Cholesterol ester transfer mediated by lipid transfer protein as influenced by changes in the charge characteristics of plasma lipoproteins.

The relationship between the cholesterol ester (CE) transfer activity of lipid transfer protein (LTP) and its affinity with lipid and lipoprotein particles was investigated. The study of the effects of chemical modification of low density lipoprotein (LDL) amino groups and carboxyl groups on the CE transfer activity showed that the maximal activity is obtained upon succinylation or acetylation of approximately 7% of LDL amino groups. Further increases in the extent of modification progressively reduced the transfer activity. The treatment of LDL with fatty acids gave results comparable to the chemical modification of LDL amino groups. The addition of low concentrations of fatty acids was stimulatory, while that of high concentrations was inhibitory. Although increases in the positive charges of LDL by the carboxyl group modification did not appreciably influence the CE transfer, the addition of cationic detergents gave a profound effect on the CE transfer.

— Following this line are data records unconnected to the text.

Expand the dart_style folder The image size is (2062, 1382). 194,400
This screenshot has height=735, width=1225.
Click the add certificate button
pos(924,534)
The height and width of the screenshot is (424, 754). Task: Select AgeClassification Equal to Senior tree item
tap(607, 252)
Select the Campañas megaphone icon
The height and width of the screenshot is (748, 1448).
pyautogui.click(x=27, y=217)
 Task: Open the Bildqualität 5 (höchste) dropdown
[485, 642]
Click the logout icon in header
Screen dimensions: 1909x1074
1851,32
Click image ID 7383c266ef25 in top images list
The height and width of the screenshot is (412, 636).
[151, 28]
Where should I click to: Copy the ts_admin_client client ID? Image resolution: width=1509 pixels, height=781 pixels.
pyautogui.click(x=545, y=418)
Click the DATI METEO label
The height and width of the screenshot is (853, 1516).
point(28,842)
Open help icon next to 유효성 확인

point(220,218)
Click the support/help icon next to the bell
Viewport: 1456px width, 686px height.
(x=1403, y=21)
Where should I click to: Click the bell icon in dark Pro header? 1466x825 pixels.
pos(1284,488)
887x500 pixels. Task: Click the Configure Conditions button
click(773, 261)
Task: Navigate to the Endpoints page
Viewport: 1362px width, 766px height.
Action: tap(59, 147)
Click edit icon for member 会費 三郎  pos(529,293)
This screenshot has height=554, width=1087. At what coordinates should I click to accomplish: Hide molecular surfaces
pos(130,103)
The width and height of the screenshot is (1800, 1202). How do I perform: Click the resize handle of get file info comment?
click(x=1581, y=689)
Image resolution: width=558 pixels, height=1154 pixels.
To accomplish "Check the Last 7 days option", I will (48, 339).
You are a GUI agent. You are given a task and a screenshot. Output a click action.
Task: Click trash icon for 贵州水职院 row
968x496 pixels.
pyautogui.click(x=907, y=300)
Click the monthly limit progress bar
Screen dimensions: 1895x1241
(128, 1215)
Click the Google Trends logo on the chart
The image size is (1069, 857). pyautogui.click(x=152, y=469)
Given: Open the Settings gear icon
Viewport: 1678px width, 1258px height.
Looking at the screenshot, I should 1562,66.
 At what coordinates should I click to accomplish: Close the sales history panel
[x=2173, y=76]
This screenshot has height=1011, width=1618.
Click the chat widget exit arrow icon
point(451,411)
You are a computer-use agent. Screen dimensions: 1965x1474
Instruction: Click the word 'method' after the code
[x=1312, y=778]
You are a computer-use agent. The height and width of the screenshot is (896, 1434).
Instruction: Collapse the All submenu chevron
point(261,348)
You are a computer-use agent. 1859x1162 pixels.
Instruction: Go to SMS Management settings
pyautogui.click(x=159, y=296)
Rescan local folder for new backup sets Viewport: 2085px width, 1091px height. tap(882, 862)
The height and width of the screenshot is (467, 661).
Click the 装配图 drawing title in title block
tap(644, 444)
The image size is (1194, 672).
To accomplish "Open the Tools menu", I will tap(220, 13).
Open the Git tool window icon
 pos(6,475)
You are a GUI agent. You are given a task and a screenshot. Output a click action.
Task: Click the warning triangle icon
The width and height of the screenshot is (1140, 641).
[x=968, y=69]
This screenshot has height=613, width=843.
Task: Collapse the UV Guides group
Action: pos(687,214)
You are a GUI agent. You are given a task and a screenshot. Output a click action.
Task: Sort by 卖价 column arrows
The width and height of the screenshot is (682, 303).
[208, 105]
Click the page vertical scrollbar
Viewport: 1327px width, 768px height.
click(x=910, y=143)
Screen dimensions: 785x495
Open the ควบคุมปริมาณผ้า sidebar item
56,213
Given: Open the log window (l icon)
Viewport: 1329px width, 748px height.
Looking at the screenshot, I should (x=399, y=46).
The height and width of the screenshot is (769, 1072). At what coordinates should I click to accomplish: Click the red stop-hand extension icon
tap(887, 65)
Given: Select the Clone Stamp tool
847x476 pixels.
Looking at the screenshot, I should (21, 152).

A maximal CE transfer activity was obtained upon addition of very small amounts of the detergents, with the higher concentrations sharply reducing the transfer activity. We also studied the effects of the concentrations of phosphate buffer and various salts on the CE transfer as well as the affinity of LTP for very low density lipoproteins, low density lipoproteins, high density lipoproteins 3, and high density lipoproteins 2. It appeared that the affinity of LTP for various lipoproteins is governed by a delicate balance of electrostatic and hydrophobic interactions. Optimal degrees of the interaction of LTP with both donor and acceptor particles seem to be required for the maximal degree of CE transfer.